**SUPPLIED RECORDS**
#####
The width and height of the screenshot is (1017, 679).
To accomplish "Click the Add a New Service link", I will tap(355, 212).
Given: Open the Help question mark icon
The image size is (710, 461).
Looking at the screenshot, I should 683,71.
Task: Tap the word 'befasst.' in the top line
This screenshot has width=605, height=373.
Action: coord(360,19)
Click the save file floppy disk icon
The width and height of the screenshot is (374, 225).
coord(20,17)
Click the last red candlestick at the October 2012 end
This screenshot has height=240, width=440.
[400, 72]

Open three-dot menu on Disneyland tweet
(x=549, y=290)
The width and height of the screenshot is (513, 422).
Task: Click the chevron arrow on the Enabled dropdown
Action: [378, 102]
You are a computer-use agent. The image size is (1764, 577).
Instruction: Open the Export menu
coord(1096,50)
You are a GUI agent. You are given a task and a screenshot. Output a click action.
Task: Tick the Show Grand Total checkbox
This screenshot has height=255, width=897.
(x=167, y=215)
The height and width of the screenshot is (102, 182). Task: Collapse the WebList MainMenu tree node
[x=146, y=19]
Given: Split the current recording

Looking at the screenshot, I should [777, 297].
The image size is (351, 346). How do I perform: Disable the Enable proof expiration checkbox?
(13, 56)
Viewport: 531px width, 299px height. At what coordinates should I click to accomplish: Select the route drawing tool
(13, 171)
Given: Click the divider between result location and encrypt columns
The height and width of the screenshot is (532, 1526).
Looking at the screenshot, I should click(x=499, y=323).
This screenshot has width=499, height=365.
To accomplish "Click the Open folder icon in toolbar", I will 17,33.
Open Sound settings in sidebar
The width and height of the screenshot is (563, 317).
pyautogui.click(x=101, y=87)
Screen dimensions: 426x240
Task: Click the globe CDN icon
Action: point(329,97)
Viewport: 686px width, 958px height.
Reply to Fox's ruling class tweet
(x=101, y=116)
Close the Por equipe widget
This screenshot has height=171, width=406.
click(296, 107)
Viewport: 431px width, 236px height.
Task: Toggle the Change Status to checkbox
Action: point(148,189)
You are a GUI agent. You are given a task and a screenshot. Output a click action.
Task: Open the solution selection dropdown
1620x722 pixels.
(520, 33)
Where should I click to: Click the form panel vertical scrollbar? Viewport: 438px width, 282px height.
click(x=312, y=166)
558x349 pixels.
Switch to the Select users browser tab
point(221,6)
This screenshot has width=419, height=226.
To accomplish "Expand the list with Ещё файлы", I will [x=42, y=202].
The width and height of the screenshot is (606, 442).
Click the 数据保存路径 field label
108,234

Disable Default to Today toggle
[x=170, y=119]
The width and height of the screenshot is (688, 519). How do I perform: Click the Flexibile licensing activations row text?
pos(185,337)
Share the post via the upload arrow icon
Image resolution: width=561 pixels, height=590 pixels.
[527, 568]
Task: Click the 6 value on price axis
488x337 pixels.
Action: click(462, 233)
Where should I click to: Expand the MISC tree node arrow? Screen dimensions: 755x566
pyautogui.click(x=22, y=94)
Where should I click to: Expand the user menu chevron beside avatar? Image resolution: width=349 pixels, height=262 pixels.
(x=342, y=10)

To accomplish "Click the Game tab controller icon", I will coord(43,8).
#####
**TASK TO CARRY OUT**
Set down the data above once more so that nothing differs from the original.

**TASK OUTPUT**
The width and height of the screenshot is (1017, 679).
To accomplish "Click the Add a New Service link", I will tap(355, 212).
Given: Open the Help question mark icon
The image size is (710, 461).
Looking at the screenshot, I should 683,71.
Task: Tap the word 'befasst.' in the top line
This screenshot has width=605, height=373.
Action: coord(360,19)
Click the save file floppy disk icon
The width and height of the screenshot is (374, 225).
coord(20,17)
Click the last red candlestick at the October 2012 end
This screenshot has height=240, width=440.
[400, 72]

Open three-dot menu on Disneyland tweet
(x=549, y=290)
The width and height of the screenshot is (513, 422).
Task: Click the chevron arrow on the Enabled dropdown
Action: [378, 102]
You are a computer-use agent. The image size is (1764, 577).
Instruction: Open the Export menu
coord(1096,50)
You are a GUI agent. You are given a task and a screenshot. Output a click action.
Task: Tick the Show Grand Total checkbox
This screenshot has height=255, width=897.
(x=167, y=215)
The height and width of the screenshot is (102, 182). Task: Collapse the WebList MainMenu tree node
[x=146, y=19]
Given: Split the current recording

Looking at the screenshot, I should [777, 297].
The image size is (351, 346). How do I perform: Disable the Enable proof expiration checkbox?
(13, 56)
Viewport: 531px width, 299px height. At what coordinates should I click to accomplish: Select the route drawing tool
(13, 171)
Given: Click the divider between result location and encrypt columns
The height and width of the screenshot is (532, 1526).
Looking at the screenshot, I should click(x=499, y=323).
This screenshot has width=499, height=365.
To accomplish "Click the Open folder icon in toolbar", I will 17,33.
Open Sound settings in sidebar
The width and height of the screenshot is (563, 317).
pyautogui.click(x=101, y=87)
Screen dimensions: 426x240
Task: Click the globe CDN icon
Action: point(329,97)
Viewport: 686px width, 958px height.
Reply to Fox's ruling class tweet
(x=101, y=116)
Close the Por equipe widget
This screenshot has height=171, width=406.
click(296, 107)
Viewport: 431px width, 236px height.
Task: Toggle the Change Status to checkbox
Action: point(148,189)
You are a GUI agent. You are given a task and a screenshot. Output a click action.
Task: Open the solution selection dropdown
1620x722 pixels.
(520, 33)
Where should I click to: Click the form panel vertical scrollbar? Viewport: 438px width, 282px height.
click(x=312, y=166)
558x349 pixels.
Switch to the Select users browser tab
point(221,6)
This screenshot has width=419, height=226.
To accomplish "Expand the list with Ещё файлы", I will [x=42, y=202].
The width and height of the screenshot is (606, 442).
Click the 数据保存路径 field label
108,234

Disable Default to Today toggle
[x=170, y=119]
The width and height of the screenshot is (688, 519). How do I perform: Click the Flexibile licensing activations row text?
pos(185,337)
Share the post via the upload arrow icon
Image resolution: width=561 pixels, height=590 pixels.
[527, 568]
Task: Click the 6 value on price axis
488x337 pixels.
Action: click(462, 233)
Where should I click to: Expand the MISC tree node arrow? Screen dimensions: 755x566
pyautogui.click(x=22, y=94)
Where should I click to: Expand the user menu chevron beside avatar? Image resolution: width=349 pixels, height=262 pixels.
(x=342, y=10)

To accomplish "Click the Game tab controller icon", I will coord(43,8).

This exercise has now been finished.